Het MedMij afsprakenstelsel ondersteunt op het moment enkel uitwisseling tussen zorggebruikers en zorgaanbieders wanneer de zorggebruiker met de betreffende zorgaanbieder een behandelrelatie in de zin van de WGBO heeft (gehad). Er zijn echter ook relevante gezondheidsgegevens over de zorggebruiker beschikbaar in andere domeinen. Een voorbeeld hiervan is het publieke gezondheidsdomein (Wet publieke gezondheid), waar onder meer informatie bekend is over welke vaccinaties zijn gegeven in het kader van het rijksvaccinatieprogramma en Covid-19. Ook bij de uitvoering van de Wet langdurige zorg zijn er relevante gegevens bekend bij bijvoorbeeld het CIZ en bij zorgkantoren. Dit addendum maakt het mogelijk om ook deze gezondheidsgegevens te kunnen uitwisselen met het persoonsdomein door Aanbieders zonder behandelrelatie te ondersteunen en beschrijft de wijzigingen in verantwoordelijkheden en implementatie die een DVZA moet doorvoeren. Een aanbieder zonder behandelrelatie mag enkel op het MedMij netwerk diensten aanbieden na uitdrukkelijke toestemming van stichting MedMij.

Leesbaarheid afsprakenstelsel

De opmaak van veel pagina's is gewijzigd. De toelichtingen, die in zichtbare infoblokken stonden, zijn opnieuw doorgenomen. De inhoudt van deze blokken is:

• of als normale tekst in een hoofdstuk geplaatst,
• of als toelichting in een te openen box geplaatst, daar waar de toelichting naar verwees,
• of als extra regel toegevoegd aan de verantwoordelijkheden,
• of verwijderd, als de inhoud geen meerwaarde had.

Verwijzing naar RFC 8705 (Token interface)

In de beschrijving van de token interface wordt bij het attribuut 'client_id' verwezen naar de geldende versie van IETF RFC 8705, met betrekking tot Mutual TLS Client Authentication.

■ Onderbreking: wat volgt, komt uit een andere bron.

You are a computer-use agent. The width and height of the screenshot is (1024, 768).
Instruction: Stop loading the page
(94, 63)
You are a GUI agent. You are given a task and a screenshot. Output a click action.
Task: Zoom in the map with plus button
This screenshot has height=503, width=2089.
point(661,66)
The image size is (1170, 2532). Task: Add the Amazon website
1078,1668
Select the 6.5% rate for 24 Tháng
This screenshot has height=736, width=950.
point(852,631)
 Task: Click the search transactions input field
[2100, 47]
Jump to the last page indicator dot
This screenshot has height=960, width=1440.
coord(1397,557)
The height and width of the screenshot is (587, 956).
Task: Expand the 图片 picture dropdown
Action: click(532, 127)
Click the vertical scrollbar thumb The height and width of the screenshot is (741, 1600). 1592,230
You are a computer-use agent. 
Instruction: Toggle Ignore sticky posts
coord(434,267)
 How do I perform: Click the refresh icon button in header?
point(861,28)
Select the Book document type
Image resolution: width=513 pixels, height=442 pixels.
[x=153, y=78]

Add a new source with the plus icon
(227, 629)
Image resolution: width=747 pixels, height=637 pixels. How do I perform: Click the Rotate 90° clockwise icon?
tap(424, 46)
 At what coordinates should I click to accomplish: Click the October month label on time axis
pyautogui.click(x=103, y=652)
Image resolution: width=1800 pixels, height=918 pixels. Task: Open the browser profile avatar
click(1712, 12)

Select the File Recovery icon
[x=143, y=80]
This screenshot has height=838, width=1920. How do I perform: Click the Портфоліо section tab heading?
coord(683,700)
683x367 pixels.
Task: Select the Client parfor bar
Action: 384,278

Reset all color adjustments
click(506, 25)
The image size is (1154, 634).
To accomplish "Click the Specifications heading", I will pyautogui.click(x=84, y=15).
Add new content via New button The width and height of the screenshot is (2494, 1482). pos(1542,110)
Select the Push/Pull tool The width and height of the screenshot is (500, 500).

Tevens is de tekst aangepast, zodat direct duidelijk is dat het gebruik van client_id verplicht is.

Beschrijving certificaatwissel verwijderd

De teksten betreffende de wissel van PKIoverheid certificaten is verwijderd. In release 1.3.0 is benoemd hoe om te gaan met G3 certificaten. Omdat de certificatenwissel volledig is doorgevoerd, kon dit informatieblok volledig worden verwijderd.

Beschrijving attribuut state aangepast (Authorization interface)

De beschrijving van het attribuut state van de Authorization Interface is versimpeld. Er wordt alleen nog verwezen naar sectie 4.1.1. van RFC 6749. Voorheen werd ook aangegeven dat de waarde geen URI mag bevatten. Omdat de waarde volgens RFC 6749 'OPAQUE' moet zijn, was de tweede regel overbodig.

Correcties bij de changelog geplaatsts

De pagina voor correcties op de release van het afsprakenstelsel is verplaatst naar de Changelog, onder de pagina voor diezelfde release. Hiermee is er een duidelijke koppeling tussen Changelog van een release en de bij die release behorende correcties.

Nieuwe tekst 'Achtergrond' (Achtergrond)

De pagina 'Achtergrond' is voorzien van een nieuwe tekst, die beter aansluit bij de huidige situatie van het afsprakenstelsel.